Guido (Luca Marinelli), portiere di notte, e Antonia (Federica Victoria Caiozzo), impiegata di autonoleggio, stanno insieme da sei anni in un piccolo appartamento di Acilia, estrema periferia romana. Nonostante la macroscopica differenza (Guido, proveniente da una famiglia colta e alto borghese toscana, è un raffinato e gentile latinista, massimo esperto in martirologia proto cristiana che ha rinunciato alla carriera universitaria per essere libero, col suo mestiere, di leggere e pensare senza preoccupazione alcuna; Antonia, cantautrice di belle speranze mai concretizzatesi, ha rotto i ponti con la famiglia in Sicilia, condotto una vita randagia da pseudo punk e ostenta orgogliosamente la propria ignoranza e la propria irrequietezza), i due si amano tantissimo, esprimendo questo sentimento nei piccoli gesti e nella quotidianità, anche se, dati i rispettivi lavori, l’unico momento di “tutti i santi giorni” in cui possono incontrarsi è la mattina presto, quando lui le porta la colazione a letto con la spiegazione del santo del giorno, e subito dopo fanno l’amore. A interrompere, o meglio stravolgere questo idillio, è la scelta di avere un figlio. La strada si mostra subito in salita, tra esami, ormoni e fecondazione assistita. Messa sotto pressione da una situazione ormai non più gestibile (e dopo l’incontro con un ex fidanzato dalla reputazione dubbia), Antonia crolla e decide di sparire dalla vita di Guido, dandosi per irrintracciabile. È allora che Guido capisce di amarla così tanto da dover mettere da parte la propria pacatezza per riaverla con sé a tutti i costi.

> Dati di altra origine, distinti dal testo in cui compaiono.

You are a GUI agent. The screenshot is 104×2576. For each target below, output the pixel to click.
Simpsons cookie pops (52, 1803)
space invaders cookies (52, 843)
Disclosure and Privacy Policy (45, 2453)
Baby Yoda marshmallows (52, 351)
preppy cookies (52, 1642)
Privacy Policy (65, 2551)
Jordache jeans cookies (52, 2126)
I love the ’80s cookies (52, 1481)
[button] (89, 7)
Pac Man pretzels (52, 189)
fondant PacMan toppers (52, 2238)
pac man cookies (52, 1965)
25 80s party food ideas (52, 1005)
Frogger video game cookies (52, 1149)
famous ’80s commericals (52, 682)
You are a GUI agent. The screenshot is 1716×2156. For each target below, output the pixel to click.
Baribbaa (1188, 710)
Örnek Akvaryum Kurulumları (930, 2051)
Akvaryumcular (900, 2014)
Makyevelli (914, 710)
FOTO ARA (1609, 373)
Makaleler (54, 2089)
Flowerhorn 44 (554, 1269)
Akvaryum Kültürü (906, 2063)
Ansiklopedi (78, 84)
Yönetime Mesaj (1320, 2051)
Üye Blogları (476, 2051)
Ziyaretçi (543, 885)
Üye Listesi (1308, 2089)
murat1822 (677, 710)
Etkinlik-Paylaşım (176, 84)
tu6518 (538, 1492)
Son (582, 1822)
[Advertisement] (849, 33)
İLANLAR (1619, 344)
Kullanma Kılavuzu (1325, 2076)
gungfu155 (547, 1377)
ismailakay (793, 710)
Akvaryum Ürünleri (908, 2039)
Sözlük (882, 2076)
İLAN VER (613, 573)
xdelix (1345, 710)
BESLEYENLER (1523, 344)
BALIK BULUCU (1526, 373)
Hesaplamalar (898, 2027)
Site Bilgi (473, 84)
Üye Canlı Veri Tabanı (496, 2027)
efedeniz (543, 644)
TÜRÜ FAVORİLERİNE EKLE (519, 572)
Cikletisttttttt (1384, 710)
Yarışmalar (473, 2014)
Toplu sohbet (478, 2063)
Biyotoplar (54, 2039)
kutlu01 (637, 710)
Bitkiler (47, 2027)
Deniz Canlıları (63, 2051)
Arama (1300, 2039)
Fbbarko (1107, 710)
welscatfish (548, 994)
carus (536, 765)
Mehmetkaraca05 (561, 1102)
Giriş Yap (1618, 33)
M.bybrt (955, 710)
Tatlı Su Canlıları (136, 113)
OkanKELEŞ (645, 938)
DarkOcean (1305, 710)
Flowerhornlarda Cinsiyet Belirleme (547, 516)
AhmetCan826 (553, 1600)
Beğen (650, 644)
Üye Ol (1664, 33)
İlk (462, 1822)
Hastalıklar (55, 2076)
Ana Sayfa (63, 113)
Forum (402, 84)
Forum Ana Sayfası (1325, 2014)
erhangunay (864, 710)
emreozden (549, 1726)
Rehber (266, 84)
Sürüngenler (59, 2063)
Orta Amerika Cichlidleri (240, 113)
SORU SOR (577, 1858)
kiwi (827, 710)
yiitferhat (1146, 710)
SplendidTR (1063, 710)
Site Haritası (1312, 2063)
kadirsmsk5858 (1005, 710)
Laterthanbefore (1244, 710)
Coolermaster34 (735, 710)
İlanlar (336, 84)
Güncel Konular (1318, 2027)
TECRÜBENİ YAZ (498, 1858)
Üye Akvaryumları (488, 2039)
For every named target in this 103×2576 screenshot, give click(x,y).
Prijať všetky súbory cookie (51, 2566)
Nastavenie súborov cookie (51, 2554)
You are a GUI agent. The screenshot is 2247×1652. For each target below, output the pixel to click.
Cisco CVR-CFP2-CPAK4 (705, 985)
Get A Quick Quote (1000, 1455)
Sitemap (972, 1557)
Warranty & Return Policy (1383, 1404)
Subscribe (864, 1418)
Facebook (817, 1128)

Virzì, assieme all’abituale compagno di sceneggiatura Francesco Bruni, ha tratto il suo ultimo lavoro da un libro, “La generazione” di Simone Lenzi. Non si tratta affatto, a discapito del titolo letterario, di un qualche manifesto sulla generazione dei trentenni con annessi problemi (anche se non mancano gli accenni al lavoro, all’affitto, alle vacanze mai fatte…). Il film di Virzì è molto di più: è una storia d’amore come rarissimamente se ne vedono sugli schermi. Ci sono lui e lei, diversissimi: lui è gentile, timido, insicuro, placidamente contento di un’esistenza che gli permette di coltivare i suoi amati studi senza doversene rovinare il gusto con la competitività accademica; lei è aggressiva, un po’ superba, eternamente insoddisfatta; ma entrambi riescono a ripararsi felici in quell’amore intenso che hanno coltivato per sei anni, senza spettacolarizzazioni, senza eccessi, nutrito solo dal reciproco sostegno e affetto quotidiano. Un amore che risalta ancor di più nella brutta periferia del raccordo anulare (Virzì è famoso per prediligere nello svolgimento delle proprie storie i “non luoghi” che potrebbero accomunarsi in tutta la penisola); non solo brutta ma anche cafona e violenta (si pensi alle vicende dei vicini di casa, tipico sottoprodotto della cultura contemporanea, dove, per di più, lui picchia la moglie incinta). A dare voce e corpo agli innamorati sono due interpreti straordinari, Luca Marinelli (già visto nella Solitudine dei numeri primi) nei panni dello stralunato Guido, e l’esordiente Federica Victoria Caiozzo, in arte Thony, che nella vita è realmente cantautrice ricercata (a sua firma la colonna sonora); riescono a farlo costruendo i personaggi a partire dalle piccole, sfumate caratteristiche quotidiane che costruiscono l’identità personale: la gestualità (minima quella di lui, esagerata – in senso positivo – quella di lei), dal tono di voce (basso e profondo quello di lui, alto e sguaiato lei), dall’abbigliamento (scuro e da “sfigato” per lui, squillante e a tratti cafone lei); nella direzione degli attori Virzì si dimostra infatti anche stavolta un maestro.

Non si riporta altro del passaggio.